UK Government Sees Setback on Language Requirements

Published: 15/04/2011

Recent developments in the UK Government’s aim to introduce compulsory minimum English language standards for foreign nationals applying for a spouse, de facto partner or fiancé(e) have come up against a stumbling block.
This block had been widely expected in that there was a clear potential for calls of discrimination over the initial plans to introduce compulsory language standards, so this latest chapter is no surprise to immigration professionals.
The UK Border Agency (UKBA)’s spouse, partner and marriage visa application requirements that required a minimum level of written and spoken English in order for the UK settlement visa application to be accepted was intended to be for all partners of British Citizens and lawful permanent residents of the UK that did not come from a country where English was the recognised official language. The intention was that the spouse or partner would be tested at one of a number of recognised testing centres.
The setback to this plan has been instigated by a ruling by the High Court in Birmingham on 1st March 2011, whereby Mr Justice Beatson granted permission for three claimants to be given a judicial review with regards to the UK settlement visa English language requirements. On the basis that the discrimination of the criteria came from it only applying to certain countries, when indeed there was no certainty that applicants from these countries would pass the English language test, Mr Justice Beatson made this significant ruling.

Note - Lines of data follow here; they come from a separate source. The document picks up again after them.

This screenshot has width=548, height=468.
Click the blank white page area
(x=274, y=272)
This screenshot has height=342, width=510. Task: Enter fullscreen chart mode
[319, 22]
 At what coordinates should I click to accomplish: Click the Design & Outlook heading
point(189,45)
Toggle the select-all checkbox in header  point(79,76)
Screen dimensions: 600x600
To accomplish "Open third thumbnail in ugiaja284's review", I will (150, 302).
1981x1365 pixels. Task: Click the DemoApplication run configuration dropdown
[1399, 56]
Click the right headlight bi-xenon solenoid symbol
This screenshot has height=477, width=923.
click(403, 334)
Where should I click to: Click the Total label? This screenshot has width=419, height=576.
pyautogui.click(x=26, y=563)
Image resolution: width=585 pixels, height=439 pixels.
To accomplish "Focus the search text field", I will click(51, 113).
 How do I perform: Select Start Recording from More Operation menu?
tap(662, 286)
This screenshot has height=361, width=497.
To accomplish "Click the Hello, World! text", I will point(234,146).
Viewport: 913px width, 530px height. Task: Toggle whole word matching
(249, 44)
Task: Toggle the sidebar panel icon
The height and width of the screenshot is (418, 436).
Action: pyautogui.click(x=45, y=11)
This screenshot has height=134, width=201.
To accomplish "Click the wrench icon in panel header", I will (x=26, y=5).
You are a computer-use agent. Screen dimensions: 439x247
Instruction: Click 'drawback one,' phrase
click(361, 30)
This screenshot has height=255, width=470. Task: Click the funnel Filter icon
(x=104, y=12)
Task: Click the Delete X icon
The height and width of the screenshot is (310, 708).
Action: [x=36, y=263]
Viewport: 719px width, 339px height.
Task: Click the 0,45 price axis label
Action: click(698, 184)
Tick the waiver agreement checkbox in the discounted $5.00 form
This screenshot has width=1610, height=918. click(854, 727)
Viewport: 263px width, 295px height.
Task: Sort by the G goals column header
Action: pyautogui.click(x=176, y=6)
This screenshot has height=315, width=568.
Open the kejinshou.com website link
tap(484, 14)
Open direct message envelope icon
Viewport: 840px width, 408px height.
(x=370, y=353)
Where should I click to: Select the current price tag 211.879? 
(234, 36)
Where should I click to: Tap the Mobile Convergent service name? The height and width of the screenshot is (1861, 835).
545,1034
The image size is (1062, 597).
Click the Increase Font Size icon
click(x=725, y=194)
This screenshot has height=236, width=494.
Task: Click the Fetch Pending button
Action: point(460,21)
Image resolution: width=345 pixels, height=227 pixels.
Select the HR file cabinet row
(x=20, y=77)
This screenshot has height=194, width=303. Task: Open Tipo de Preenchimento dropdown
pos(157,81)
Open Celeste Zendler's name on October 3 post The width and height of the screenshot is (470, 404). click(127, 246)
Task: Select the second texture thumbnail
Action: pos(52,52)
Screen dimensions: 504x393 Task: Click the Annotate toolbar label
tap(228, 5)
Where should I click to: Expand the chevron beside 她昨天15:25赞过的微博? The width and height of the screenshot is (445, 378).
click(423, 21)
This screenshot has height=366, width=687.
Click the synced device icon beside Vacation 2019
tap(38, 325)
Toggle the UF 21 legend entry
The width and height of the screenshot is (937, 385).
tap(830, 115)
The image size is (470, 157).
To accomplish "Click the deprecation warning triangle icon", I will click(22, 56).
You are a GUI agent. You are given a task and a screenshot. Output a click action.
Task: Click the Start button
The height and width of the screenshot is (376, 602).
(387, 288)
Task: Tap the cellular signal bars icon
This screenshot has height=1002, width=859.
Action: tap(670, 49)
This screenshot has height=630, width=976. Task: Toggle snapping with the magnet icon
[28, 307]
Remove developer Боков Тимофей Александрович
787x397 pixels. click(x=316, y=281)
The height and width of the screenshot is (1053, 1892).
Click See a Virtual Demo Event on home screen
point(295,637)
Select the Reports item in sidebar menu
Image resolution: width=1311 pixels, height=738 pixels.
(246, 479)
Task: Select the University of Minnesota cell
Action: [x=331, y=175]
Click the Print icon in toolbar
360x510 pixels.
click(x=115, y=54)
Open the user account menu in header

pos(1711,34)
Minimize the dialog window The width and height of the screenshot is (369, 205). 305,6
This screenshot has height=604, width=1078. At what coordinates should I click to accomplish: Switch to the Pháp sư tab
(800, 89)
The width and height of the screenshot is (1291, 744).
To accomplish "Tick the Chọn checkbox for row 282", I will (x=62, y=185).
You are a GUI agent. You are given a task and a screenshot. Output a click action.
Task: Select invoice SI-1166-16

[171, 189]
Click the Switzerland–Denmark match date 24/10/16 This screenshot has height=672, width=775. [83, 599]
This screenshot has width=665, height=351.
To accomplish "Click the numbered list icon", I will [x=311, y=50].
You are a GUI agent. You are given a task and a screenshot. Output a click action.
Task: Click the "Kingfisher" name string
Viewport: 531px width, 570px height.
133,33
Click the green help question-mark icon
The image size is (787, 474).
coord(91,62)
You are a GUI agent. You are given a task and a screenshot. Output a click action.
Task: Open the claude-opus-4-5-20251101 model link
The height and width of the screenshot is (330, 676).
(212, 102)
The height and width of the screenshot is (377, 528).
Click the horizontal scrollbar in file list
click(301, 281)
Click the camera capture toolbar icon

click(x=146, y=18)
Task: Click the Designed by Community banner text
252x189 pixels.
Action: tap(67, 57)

The rationale behind the UK Government’s English language requirements for migrants and their spouse or partner was noted as, “The new rules will help promote the economic well-being of the UK, for example by encouraging integration and protecting public services. It will also assist in removing cultural barriers, broaden opportunities for migrants and help to ensure that they are equipped to play a full part in British life.”
Much of the criticism of the language requirement was levelled at the fact that it was possibly a thinly-veiled attempt to reduce the number of migrants, and their spouses, from outside of the EU and from outside of the largely English speaking countries of the USA, Canada and Australia. With the three claimants granted permission to apply for judicial review nationals of Pakistan, Yemen and India who do not speak, read or write English, this criticism may not be hushed by this case. The three also highlighted that the language requirements breached their human rights, including Article 8 Family Life, contrary to the European Convention on Human Rights.
The reviews are expected to be heard on July 18th and 19th 2011.